» Selection
—————
Mizoram: MNF mulling new Bill to bring back liquor prohibition

New legislation to be tabled in upcoming Budget session in March; to seek replacement of existing Mizoram Liquor (Prohibition & Control) Act, 2014

Aizawl: Sticking to its pre-poll promise of bringing back total prohibition of alcohol in the state, the Mizo National Front (MNF), the ruling party in Mizoram headed by chief minister Zoramthanga, is mulling to introduce a new Bill in the upcoming budget session.

State excise & narcotics minister K Beichhua said that a new Bill seeking replacement of the existing liquor law -- the Mizoram Liquor (Prohibition & Control) or MLPC Act, 2014 -- would be tabled in the upcoming Budget session to be held in March this year.

He said that the state government gives top priority to imposition of total prohibition on sales of liquor and will take effort to combat the menace of drugs and alcohol on a war footing.

“We will not backtrack from our decision to impose prohibition. A new legislation will be passed in the upcoming Budget session to replace the MLPC Act and impose total prohibition in the state,” Beichhua said.

He said that the government had earlier declared prolonged “dry days” as a prelude to prohibition, which was quashed by the Gauhati High Court following the petition filed by liquor vendors and warehouse dealers.

Although the government is desirous of observing dry days from now, it has to respect the court order, he added.

Citing that drugs and alcohol have killed many young people and rendered many women as ‘widows’, the minister vowed that the government would not remain idle to curb the menace.

He also called upon the people to extend support to the government in its fight against drugs and alcohol in the state.

Beichhua on Thursday opened a new outpost of the excise and narcotics department at Rangvamual on the outskirts of Aizawl.

The MLPC Act, introduced by Lal Thanhawla-led Congress government came into force in January 2015 replacing the 18-year-old total prohibition law. The first wine shop was opened in the state in March 2015.

The MNF had made a pre-poll promise that it will re-impose prohibition in the state if it comes to power. Soon after assuming power, Zoramthanga-led MNF government closed down nine liquor shops run by government agencies.

As a prelude to prohibition, the state cabinet had on December 18 declared dry days from December 21 to January 14, which was again extended till March 10 in another council of minister meeting on January 10.

However, the order of the state government banning sales of liquor was put aside by the Aizawl bench of Gauhati High court recently following petitions submitted by liquor vendors and owners of bonded warehouses.

The sitting judge, Justice Michael Zothankhuma, found the orders of the commissioner of excise and narcotics department declaring the "dry days" for an extended period as "arbitrary" and ordered the state government to allow warehouse dealers to import liquor and the vendors to sell branded liquor as per the validity of their licence.

The licence of vendors and warehouse dealers expires on March 31.

Following the high court order, more than 30 privately-run wine shops began opening their store from January 31 after being closed for over a month.
—————
» Supplied entries
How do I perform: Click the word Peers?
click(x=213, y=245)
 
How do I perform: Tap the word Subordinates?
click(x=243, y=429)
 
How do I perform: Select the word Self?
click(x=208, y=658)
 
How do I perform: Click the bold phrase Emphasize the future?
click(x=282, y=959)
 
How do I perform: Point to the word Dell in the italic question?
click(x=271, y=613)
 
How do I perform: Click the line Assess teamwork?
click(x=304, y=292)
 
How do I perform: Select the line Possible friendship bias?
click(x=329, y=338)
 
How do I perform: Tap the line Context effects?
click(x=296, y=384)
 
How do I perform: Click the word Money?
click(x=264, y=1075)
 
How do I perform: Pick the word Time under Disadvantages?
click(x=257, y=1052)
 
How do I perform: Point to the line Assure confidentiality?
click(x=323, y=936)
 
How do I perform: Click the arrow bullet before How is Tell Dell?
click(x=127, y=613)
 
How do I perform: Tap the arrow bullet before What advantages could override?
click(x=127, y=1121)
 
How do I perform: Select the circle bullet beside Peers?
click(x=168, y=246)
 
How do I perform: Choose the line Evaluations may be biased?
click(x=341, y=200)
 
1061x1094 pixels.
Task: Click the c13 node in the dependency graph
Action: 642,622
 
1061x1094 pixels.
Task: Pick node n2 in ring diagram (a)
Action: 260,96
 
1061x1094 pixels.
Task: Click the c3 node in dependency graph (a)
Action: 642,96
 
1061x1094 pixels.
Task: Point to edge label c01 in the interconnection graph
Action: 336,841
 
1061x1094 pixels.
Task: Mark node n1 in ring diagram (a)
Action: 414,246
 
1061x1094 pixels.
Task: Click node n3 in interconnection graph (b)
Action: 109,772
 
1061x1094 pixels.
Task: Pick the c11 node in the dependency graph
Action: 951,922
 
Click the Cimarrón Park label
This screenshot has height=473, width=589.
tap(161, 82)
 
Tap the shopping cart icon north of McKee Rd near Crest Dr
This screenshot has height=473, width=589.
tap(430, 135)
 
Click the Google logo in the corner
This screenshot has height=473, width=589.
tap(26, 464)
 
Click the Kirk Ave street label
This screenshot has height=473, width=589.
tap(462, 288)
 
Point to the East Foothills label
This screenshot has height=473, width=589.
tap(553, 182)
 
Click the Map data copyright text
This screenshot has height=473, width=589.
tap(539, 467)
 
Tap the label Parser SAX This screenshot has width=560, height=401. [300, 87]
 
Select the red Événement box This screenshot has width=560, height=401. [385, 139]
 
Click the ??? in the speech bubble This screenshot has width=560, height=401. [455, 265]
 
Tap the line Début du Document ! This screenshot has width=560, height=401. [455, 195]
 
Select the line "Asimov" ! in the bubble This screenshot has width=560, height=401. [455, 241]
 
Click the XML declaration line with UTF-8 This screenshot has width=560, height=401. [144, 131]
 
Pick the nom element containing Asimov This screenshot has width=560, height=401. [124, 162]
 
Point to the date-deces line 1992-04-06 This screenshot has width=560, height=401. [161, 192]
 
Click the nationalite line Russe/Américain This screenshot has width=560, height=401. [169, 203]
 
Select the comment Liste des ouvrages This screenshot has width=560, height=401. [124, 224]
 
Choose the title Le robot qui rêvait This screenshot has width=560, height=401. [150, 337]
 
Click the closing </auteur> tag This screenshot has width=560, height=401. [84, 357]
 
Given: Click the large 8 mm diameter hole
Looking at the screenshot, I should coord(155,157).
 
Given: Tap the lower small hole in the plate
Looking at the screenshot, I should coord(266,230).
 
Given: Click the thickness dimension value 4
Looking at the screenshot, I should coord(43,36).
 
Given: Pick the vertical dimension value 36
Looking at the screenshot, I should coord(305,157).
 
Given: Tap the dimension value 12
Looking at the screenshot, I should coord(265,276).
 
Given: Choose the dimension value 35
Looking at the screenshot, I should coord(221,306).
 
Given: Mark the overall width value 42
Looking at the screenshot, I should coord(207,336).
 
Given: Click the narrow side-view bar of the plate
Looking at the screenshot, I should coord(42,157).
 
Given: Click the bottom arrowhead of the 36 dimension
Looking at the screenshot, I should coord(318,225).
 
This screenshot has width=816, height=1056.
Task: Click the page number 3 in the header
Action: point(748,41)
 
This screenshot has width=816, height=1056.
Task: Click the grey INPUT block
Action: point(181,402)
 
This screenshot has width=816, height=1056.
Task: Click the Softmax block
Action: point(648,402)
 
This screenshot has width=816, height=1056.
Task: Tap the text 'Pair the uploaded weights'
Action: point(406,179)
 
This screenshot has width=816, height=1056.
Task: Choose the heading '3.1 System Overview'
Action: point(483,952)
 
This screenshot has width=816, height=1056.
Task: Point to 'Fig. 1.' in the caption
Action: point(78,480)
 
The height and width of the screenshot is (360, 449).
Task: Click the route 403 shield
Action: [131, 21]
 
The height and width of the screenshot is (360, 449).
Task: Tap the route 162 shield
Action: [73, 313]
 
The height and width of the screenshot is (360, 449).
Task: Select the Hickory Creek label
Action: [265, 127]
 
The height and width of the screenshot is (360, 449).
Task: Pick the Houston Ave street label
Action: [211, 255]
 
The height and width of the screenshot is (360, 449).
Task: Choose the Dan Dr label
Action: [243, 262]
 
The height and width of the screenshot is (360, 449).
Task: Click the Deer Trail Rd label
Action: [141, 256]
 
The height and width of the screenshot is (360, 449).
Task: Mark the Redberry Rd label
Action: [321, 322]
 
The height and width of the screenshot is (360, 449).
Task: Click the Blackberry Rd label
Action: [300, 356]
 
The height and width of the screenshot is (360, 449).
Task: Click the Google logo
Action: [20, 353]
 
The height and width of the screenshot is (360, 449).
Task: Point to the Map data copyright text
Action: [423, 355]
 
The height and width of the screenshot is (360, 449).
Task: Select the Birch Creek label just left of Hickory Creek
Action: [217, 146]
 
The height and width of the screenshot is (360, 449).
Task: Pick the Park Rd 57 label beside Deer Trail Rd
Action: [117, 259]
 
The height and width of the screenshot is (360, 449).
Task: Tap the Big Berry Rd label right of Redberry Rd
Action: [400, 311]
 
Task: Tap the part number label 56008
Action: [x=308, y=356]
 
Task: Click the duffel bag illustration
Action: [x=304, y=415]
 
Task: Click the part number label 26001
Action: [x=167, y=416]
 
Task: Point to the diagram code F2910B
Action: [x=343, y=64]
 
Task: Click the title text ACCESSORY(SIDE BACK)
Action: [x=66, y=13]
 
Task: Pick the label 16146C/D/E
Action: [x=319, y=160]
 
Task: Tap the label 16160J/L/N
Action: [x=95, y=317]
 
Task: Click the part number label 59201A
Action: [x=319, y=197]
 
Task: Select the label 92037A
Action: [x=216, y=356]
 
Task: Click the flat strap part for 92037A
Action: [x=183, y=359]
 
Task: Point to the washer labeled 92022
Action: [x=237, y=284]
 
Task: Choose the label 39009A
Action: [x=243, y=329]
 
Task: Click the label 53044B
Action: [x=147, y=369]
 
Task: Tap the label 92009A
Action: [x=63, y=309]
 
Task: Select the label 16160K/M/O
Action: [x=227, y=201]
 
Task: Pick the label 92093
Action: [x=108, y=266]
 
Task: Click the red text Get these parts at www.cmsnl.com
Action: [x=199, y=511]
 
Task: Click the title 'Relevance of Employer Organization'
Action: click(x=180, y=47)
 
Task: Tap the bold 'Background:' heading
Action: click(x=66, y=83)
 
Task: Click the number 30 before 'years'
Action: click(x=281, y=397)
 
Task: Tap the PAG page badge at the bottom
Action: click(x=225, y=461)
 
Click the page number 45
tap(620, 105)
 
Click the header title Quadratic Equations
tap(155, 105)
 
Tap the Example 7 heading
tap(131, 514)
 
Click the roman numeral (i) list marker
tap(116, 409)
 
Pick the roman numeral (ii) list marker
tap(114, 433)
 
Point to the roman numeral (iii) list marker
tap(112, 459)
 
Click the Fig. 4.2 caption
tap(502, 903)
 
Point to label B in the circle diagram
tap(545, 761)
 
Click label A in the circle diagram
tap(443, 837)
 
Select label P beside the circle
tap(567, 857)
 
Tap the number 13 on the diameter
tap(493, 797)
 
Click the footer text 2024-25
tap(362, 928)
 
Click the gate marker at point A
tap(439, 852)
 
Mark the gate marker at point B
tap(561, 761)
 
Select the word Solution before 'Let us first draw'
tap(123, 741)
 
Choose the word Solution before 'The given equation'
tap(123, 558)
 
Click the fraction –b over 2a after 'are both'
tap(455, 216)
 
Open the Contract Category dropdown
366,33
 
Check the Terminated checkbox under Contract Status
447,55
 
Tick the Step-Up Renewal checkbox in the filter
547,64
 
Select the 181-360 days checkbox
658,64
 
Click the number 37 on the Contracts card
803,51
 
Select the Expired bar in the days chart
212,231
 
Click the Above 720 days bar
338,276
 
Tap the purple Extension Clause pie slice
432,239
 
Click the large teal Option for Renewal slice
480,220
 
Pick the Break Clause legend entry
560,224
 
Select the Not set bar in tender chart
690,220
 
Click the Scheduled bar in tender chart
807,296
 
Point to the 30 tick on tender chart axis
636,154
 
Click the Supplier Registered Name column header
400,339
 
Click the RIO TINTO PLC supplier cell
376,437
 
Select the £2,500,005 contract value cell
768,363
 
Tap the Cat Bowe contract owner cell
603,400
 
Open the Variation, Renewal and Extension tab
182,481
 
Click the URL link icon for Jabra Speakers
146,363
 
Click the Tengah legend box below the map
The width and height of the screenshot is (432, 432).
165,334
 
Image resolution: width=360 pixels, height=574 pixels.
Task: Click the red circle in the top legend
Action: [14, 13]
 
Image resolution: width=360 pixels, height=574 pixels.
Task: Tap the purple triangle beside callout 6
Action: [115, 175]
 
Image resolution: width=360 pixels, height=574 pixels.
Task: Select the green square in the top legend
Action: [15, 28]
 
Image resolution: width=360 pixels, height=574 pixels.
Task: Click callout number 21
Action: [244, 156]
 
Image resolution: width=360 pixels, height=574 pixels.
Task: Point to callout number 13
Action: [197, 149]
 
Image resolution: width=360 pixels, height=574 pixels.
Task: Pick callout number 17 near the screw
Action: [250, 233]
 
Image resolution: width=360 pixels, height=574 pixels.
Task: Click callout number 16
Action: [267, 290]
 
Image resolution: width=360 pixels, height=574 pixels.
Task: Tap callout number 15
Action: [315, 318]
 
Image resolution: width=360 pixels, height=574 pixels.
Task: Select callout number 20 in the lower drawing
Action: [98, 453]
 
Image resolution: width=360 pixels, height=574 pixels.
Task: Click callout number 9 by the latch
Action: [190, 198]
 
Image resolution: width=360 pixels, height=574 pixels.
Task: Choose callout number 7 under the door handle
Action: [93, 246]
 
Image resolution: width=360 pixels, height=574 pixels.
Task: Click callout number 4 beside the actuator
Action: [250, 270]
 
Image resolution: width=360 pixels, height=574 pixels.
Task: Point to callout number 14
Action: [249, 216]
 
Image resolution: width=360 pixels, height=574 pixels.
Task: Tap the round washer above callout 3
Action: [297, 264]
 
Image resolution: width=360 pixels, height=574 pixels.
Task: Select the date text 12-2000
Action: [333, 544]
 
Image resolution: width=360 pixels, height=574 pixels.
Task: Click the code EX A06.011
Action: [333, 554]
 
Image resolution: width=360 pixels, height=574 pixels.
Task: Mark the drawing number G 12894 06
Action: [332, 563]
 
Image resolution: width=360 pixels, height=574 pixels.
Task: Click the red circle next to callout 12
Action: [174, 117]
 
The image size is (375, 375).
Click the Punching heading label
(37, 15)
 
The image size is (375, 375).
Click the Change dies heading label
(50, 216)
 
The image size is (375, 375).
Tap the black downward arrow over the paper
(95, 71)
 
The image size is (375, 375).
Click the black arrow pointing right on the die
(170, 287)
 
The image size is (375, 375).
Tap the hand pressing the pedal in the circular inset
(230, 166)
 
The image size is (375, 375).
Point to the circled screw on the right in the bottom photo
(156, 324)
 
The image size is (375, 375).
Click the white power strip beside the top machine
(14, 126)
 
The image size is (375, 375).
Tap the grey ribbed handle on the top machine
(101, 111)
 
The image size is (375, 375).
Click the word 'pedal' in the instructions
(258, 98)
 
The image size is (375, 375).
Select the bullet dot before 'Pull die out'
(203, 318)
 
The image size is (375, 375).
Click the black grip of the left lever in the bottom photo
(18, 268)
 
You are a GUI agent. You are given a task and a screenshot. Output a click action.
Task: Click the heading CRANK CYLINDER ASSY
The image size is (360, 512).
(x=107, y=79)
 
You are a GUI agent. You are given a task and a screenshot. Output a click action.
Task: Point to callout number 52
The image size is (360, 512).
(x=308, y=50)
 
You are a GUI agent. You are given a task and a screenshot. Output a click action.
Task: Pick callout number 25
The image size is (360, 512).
—————
» Stated goal 1
According to the Mizoram liquor article, on what date does the licence of vendors and warehouse dealers expire?
» Stated goal 2
List every person mentioned by name in the Mizoram liquor article.
» Stated goal 3
Transcribe the part of the Mizoram liquor article that opens with the words containing "He said that the government" and closes with "curb the menace.".

» Complete output 1
March 31

» Complete output 2
Zoramthanga
K Beichhua
Lal Thanhawla
Michael Zothankhuma

» Complete output 3
He said that the government had earlier declared prolonged “dry days” as a prelude to prohibition, which was quashed by the Gauhati High Court following the petition filed by liquor vendors and warehouse dealers.

Although the government is desirous of observing dry days from now, it has to respect the court order, he added.

Citing that drugs and alcohol have killed many young people and rendered many women as ‘widows’, the minister vowed that the government would not remain idle to curb the menace.